ALBUM OF THE DAY
Hammers of Misfortune, “Overtaker”
By Brad Sanders · December 05, 2022 Merch for this release:
Vinyl LP

There aren’t many bands who would take the return of a pair of beloved former members as an opportunity to dive headlong into the unknown, but there aren’t many bandleaders like John Cobbett. The visionary guitarist has always been a restless musical tinkerer, and Hammers of Misfortune has long served as his grandest laboratory. Overtaker, the first Hammers record in six years, sees Cobbett welcoming Jamie Myers and Mike Scalzi (in a guest vocalist role) back into the fold for the first time since 2006’s The Locust Years, but the similarities to that album mostly end there. The Locust Years was exploratory and complex, but its Iraq War-era lyrical concerns and the vividly captured interplay between its Bay Area-based players anchored it in something that felt real and immediate. This latest iteration of Hammers looks skyward instead, slipping the surly bonds of Earth for a psychedelic prog-thrash journey through the cosmos.

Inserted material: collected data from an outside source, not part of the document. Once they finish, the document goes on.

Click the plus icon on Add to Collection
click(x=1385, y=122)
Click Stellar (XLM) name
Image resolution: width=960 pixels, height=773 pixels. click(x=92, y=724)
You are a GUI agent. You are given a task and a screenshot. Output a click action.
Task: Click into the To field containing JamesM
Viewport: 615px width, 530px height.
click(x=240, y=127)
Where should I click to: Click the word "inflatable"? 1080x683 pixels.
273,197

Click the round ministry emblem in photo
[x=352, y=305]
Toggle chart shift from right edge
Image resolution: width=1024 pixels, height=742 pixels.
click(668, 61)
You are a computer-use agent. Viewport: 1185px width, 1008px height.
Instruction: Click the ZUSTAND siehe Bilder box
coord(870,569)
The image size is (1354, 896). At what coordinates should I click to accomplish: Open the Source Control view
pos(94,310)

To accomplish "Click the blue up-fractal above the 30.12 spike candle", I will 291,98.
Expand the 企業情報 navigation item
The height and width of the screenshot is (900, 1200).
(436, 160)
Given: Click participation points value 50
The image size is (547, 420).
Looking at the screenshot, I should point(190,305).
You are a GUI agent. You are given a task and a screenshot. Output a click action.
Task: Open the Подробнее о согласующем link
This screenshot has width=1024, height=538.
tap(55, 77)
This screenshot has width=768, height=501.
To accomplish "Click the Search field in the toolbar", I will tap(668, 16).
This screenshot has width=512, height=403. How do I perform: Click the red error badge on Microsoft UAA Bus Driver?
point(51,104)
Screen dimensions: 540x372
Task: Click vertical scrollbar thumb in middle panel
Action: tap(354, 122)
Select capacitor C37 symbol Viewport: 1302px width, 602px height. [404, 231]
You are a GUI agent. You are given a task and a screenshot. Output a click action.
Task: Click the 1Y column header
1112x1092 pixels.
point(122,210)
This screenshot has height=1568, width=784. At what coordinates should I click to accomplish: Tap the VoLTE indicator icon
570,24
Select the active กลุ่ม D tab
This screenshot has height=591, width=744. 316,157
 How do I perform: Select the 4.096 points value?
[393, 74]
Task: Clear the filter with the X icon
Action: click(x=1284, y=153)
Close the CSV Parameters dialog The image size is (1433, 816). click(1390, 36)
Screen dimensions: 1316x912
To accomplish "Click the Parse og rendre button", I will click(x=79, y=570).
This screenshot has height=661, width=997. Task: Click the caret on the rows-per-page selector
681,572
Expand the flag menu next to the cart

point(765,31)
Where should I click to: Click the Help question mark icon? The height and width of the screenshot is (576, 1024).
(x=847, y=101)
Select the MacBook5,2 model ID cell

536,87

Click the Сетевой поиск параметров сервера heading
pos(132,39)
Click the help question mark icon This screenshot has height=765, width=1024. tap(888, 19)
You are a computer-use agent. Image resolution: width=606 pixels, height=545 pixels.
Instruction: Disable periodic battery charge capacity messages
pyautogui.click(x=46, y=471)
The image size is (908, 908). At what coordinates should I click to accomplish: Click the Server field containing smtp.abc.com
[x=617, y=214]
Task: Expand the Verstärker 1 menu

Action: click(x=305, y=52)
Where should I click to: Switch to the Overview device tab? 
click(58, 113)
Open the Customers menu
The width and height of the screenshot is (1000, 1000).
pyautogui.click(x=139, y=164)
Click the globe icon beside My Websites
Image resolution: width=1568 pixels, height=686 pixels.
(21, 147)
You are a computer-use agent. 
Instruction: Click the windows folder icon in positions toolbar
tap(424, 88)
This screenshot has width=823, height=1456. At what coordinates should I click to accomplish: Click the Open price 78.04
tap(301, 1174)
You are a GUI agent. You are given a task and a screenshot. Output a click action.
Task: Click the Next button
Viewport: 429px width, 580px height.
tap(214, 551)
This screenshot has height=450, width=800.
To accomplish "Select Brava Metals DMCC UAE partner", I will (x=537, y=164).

If that sounds familiar to fans of VHÖL, the sci-fi thrashers that Cobbett co-led with Yob’s Mike Scheidt, that’s entirely fair. Cobbett wrote the bulk of Overtaker without a specific band in mind, and at times, the material seems to split the difference between Hammers and VHÖL. On the Hammers side, there’s the insistent warble of mellotron and organ, split between Cobbett and Sigrid Sheie. On the VHÖL side, there’s the reckless, hurtling tempos and the rhythmically diabolical riffage. Cobbett has said that he envisioned Overtaker as a combination of Sadus and Genesis. That’s truly bonkers, but the band makes it work.

The Scalzi-featuring “Dark Brennius” and lead single “Don’t Follow the Lights” prove instructive in understanding what Cobbett and his collaborators are doing here. Both open with beautifully played clean guitar passages, not so distant from the proggy AOR balladry of past Hammers songs like “Summer Tears” and “Here Comes the Sky.” Both, too, are soon split open like John Hurt in Alien, their chests caved in by dexterous thrash riffs and battering drums. Elements tend to pile up rather than making room for one another, so at their climaxes, the songs become almost overwhelmingly dense, with guitars, bass, synth, mellotron, drums, and multiple vocalists layered in a throbbing, awe-inspiring mass. At its best, Overtaker doesn’t sound like anything else out there—not even VHÖL, not even Hammers of Misfortune. That’s precisely what makes it a great Hammers of Misfortune album.